WINEDADDY
Dom Maria is a Brazilian sparkling wine that is every bit as good as French Champagne, which won’t make the French happy…
I’m going to go out on a limb here and say that not many people know that Brazil is an excellent wine growing country.
But some smart people have figured that out, and now some really good and interesting wines are being grown there, particularly, at the moment, Champagne style Dom Maria.
In 1973 Chandon, of Moet Chandon renown, came to Brazil, settling in an area known as the Valley of the Vineyards. They had been looking in Chile for the best soil for champagne type grapes, and the best place turned out to be to the north, in Southern Brazil.
The spectacularly named Valley of the Vineyards, in the region of Serra Gaucha, was actually settled in the mid 1800s by Italian and German immigrants who brought their culture and vintner skills with them. One side of the Valley is towns like Garibaldi and Montebello, where an Italian dialect no longer spoken in Italy predominates. The other side is very German, with towns like New Hamburg, and known for great beer, which is still being produced there.
Originally the Valley of the Vineyards wooed nobody, producing mostly “table grapes” for box wine and local consumption. It wasn’t until Chandon arrived that people realized they could have been making really good wine, and after Chandon brought attention to the region, investment banks began investing in vineyards, precipitating a kind of arms race of improving the terroir and modernizing the winemaking.
Today the most interesting wines being produced are biodynamic and organic wines. The climate and the terroir is particularly good for Chardonnay and Pinot Noir, and 80 miles north of the Valley a producer is cultivating a wonderful strand of the Gewurztraminer grape.
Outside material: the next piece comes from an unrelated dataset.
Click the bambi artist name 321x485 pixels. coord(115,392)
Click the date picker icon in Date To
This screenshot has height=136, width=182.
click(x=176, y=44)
And flash forward to 2020 and the launch of Dom Maria, produced by Casa Valduga, a spectacularly good Champagne in everything but name (as in, you can’t call it Champagne because it’s not from the very tiny region of Champagne in France). Technically it’s a sparkling wine, the deliberate term of diluted romance meant to suppress competition and price and preserve the mythological status of champagne. The sad, gray truth is that most actual champagne is ordinary and not worth the money — the best, of course, are great, but there are many Proseccos and Cavas, and now we can add to that a new Brazilian contender, that are much better.
Dom Maria may have debuted only a few years ago, but the vineyard it comes from was started by the Valduga family in 1875. For more than a century they grew grapes and even produced some ordinary, serviceable wine with no more ambition than that. In the last fifty years as the area blossomed into serious wine making territory, the Valduga family stepped it up and started making much better wines. This culminated with the Dom Maria, 60% Chardonnay and 40% Pinot Noir, for which the vines grafted in place are from Champagne.
“My mission is to introduce the world to Brazilian wine making excellence” says Nick Walker, cheerily and grandly. Nick is the cofounder and CEO of Dom Maria, and co founder and CEO of the brand’s holding company, The Folclore Company, which also makes other Brazilian alcoholic beverages, such as an ultra-premium Brazilian Cachaça called Cãna (www.drinkcana.com) and a glorious Brazilian gin, Amázzoni, made from botanicals cultivated from the Amazon rainforest.
He is both metaphorically and literally Dom Maria’s ambassador/cheerleader. He travels the world proselytizing for his Brazilian Champagne (I know, sue me). 95 percent of the production is sold in America, but the rest of the world is learning about it. In 2020 they produced only 3,000 bottles, but in 2023 did close to 11,000, and in 2024 they expect to bottle north of 20,000. Ultimately, I imagine, they’re going to have to get a bigger vineyard…
“Dom Maria is a partnership between myself, my cofounder Gui, and the Valduga family, specifically designed with the international market in mind,” says Nick. “They are originally from Comune di Rovereto, a city and comune in Trentino in northern Italy, located in the Vallagarina valley of the Adige River.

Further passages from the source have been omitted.